Find all the occurrences of string pat in string txt (naive algorithm).

#include <iostream>
	#include <string>
	#include <algorithm>
	using namespace std;

	string pat = "ABA"; // the pattern
	string txt = "CABBCABABAB"; // the text in which we are searching

	bool checkForPattern(int index, int patLength) {
	    int i;
	    // checks if characters from pat are different from those in txt
	    for(i = 0; i < patLength; i++) {
	        if(txt[index + i] != pat[i]) {
	            return false;
	        }
	    }
	    return true;
	}

	void findPattern() {
	    int patternLength = pat.size();
	    int textLength = txt.size();

	    for(int i = 0; i <= textLength - patternLength; i++) {
	        // check for every index if there is a match
	        if(checkForPattern(i,patternLength)) {
	            cout << "Pattern at index " << i << "\n";
	        }
	    }

	}

	int main() 
	{
	    findPattern();
	    return 0;
	}
view raw
main6.cpp hosted with ❤ by GitHub

KMP approach

This algorithm is based on a degenerating property that uses the fact that our pattern has some sub-patterns appearing more than once.

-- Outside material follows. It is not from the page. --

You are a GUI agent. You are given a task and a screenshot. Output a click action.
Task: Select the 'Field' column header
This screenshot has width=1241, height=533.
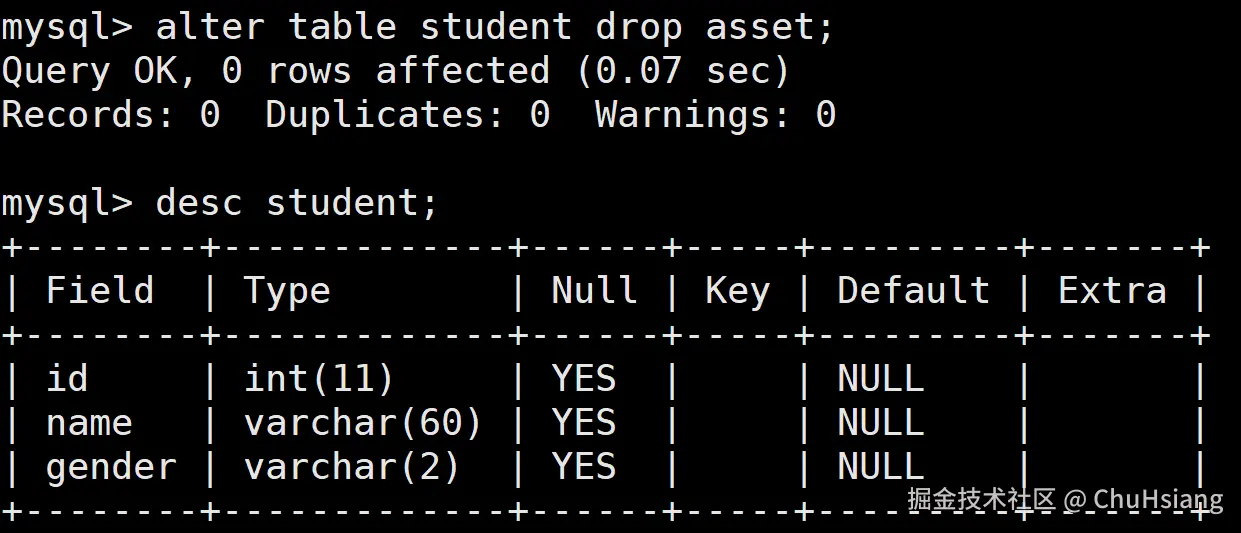100,291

This approach is significantly improving our complexity to linear time. The idea is when we find a mismatch, we already know some of the characters in the next searching window. This way we save time by skip matching the characters that we already know will surely match. To know when to skip, we need to pre-process an auxiliary array prePos in our pattern. prePos will hold integer values that will tell us the count of characters to be jumped. This supporting array can be described as the longest proper prefix that is also a suffix.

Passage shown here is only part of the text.